Television and stage actor, James Hazeldine, best known for his roles in the hit series, London's Burning (1988-1995) and The Omega Factor (1979), has died suddenly at the age of 55.

Hazeldine, who played ''Bayleaf'' in the popular firefighters' series, had just opened in Christopher Hampton's new play at London's National Theatre, The Talking Cure, playing Freud opposite Ralph Fiennes's Jung, when he was taken ill last week with chest pains. Despite several days in intensive care, he died on Tuesday.

An actor of rare sensitivity and, as he showed last year playing the flawed Joe Keller in Arthur Miller's All My Sons at the National, of smouldering fire, Hazeldine's success, as so often, resulted from a solid theatre grounding. From humble beginnings - he was born in 1948, the son of a Salford dustman - he started out as an acting ASM (assistant stage manager). His initial aim, he revealed in an interview, inspired by the American film director, Elia Kazan, was, however, to be a director. At 11, he confided, he once saw Kazan's East of Eden, nine times in a week.

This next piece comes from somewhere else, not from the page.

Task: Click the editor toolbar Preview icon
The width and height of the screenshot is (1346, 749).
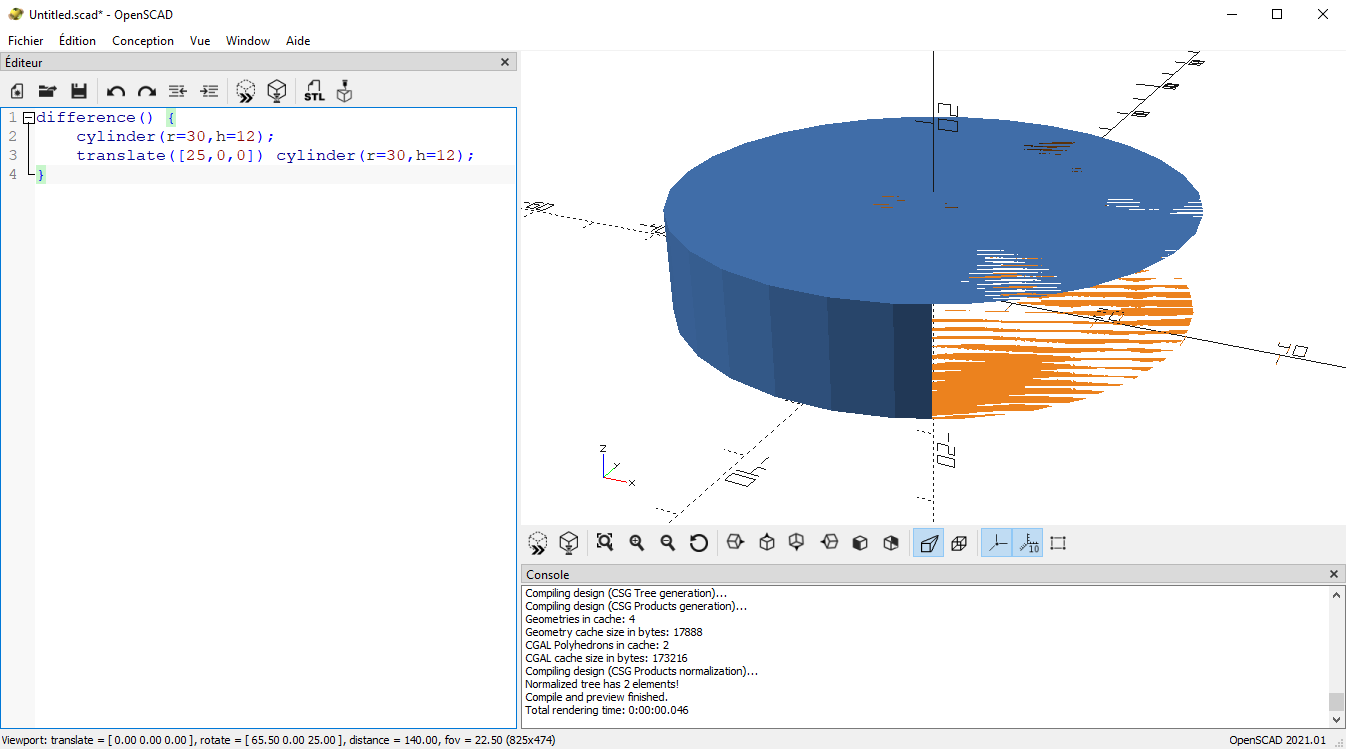Action: click(245, 91)
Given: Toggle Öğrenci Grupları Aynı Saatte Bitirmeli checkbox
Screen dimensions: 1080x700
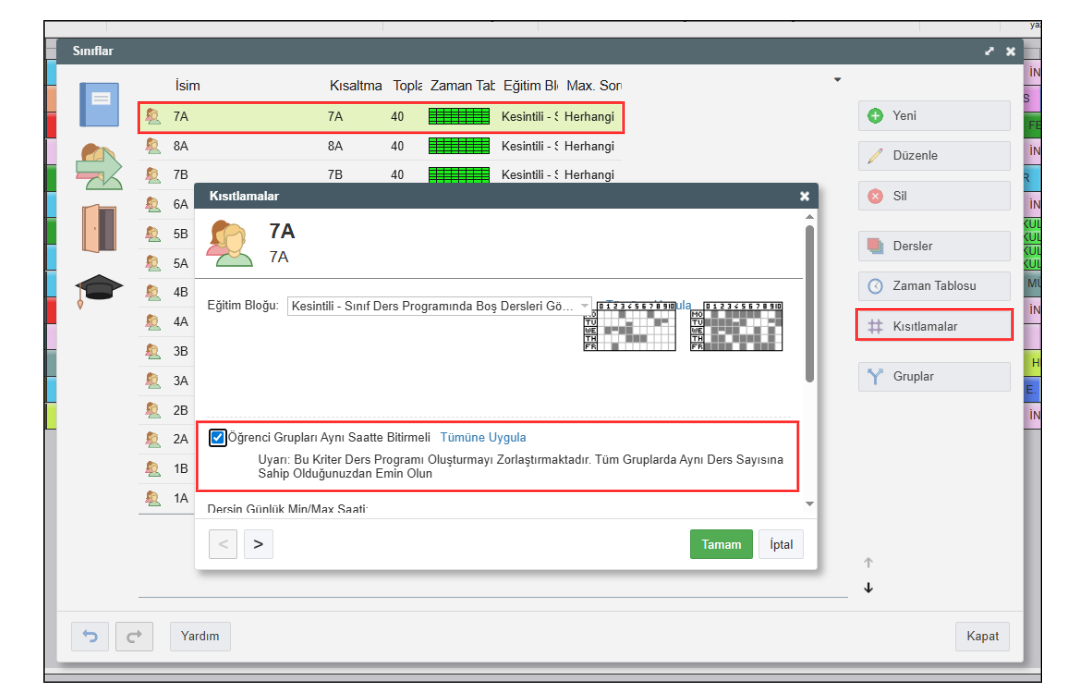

None the less, by the age of 15 he was apprenticed to Salford Rep as a student actor, having read that his idol had also once been a stage manager and actor. Between 1963 and 1968 he played seasons at Newcastle, Liverpool, and Manchester reps. In 1968, at the age of 20, he moved to London, working as an understudy at the Royal Court in the Edward Bond season. Crucially, there, he came under the wing of the influential writer and director Peter Gill. In 1969 Gill cast him in his Over Gardens Out, again in 1976 for his new play, Small Change, and in its revival in 1983 in the National's double-bill with Kick for Touch.

With his strong features and mop of black curly hair, Hazeldine should have made the perfect romantic hero. But his attempt at Troilus in the RSC's 1981 London season at the Aldwych earned what he later considered his worst review. He went on, however, to play the visionary poet, John Clare, in Bond's The Fool and Alcibiades in Timon of Athens with distinction.

By then he was well on his way, having broadened his range with a variety of television and film roles, from Frank Barraclough in the 1973 series, Sam, to Tom Crane, the journalist with - pre-The X-files - psychic abilities in the spy-parapsychology-thriller BBC Scotland series, The Omega Factor (1979). He was also the lover in the film, Pink Floyd, The Wall (1982). Among some of the other popular series in which he appeared were Inspector Morse (in which he played Digby Tuckerman), Agatha Christie's Miss Marple, Truckers, Young, Gifted and Broke, Chocky, and Corsican Brothers.

But it was Mike ''Bayleaf'' Wilson, member of Blue Watch B25, Blackwall fire-fighting crew that established Hazeldine's national popularity. And in more recent times, as the curls became flecked with grey, that innate integrity yet steely lightness were put to good use in Dalziel and Pascoe, Adrian Mole: The Cappuccino Years (as Ivan Braithwaite, opposite Alison Steadman) and this year as DI Stan Egerton in Mike Eaton's controversial television play, Shipman, with James Bolam.

In 1997, back at the National, Hazeldine brought a surprising complexity to his square-bashing Corporal Hill in Arnold Wesker's Chips with Everything. He was praised as ''the most rounded person onstage'', ''each dismissive look a low blow to the men's shrivelling self-esteem''.

In 1998 he returned to New York, playing bar-owning Harry Hope in the transfer of the Almeida's award-winning revival of Eugene O'Neill's The Iceman Cometh, with Kevin Spacey. Hazeldine had made his debut on Broadway in 1984 with Glenda Jackson in another O'Neill play, Strange Interlude. This week Jackson paid tribute to her co-star, calling his death ''tragic'', while Trevor Nunn, the NT's outgoing head, commented on the rarity of finding ''charismatic talent and selfless warm generosity'' in the same person. ''But this was so with Jimmy Hazeldine.''

An LWT spokesman probably spoke for many: ''As Mike 'Bayleaf', he was one of the most popular and best-loved characters. He will be hugely missed by everyone who had the pleasure to work with him.''

Hazeltine married in 1971. He leaves a wife, Rebecca, a son, Sam, and a daughter, Chloe. His part in The Talking Cure has been taken by Scottish actor Bill Paterson.

James Hazeldine: born Salford 1948, died London, December 17, 2002.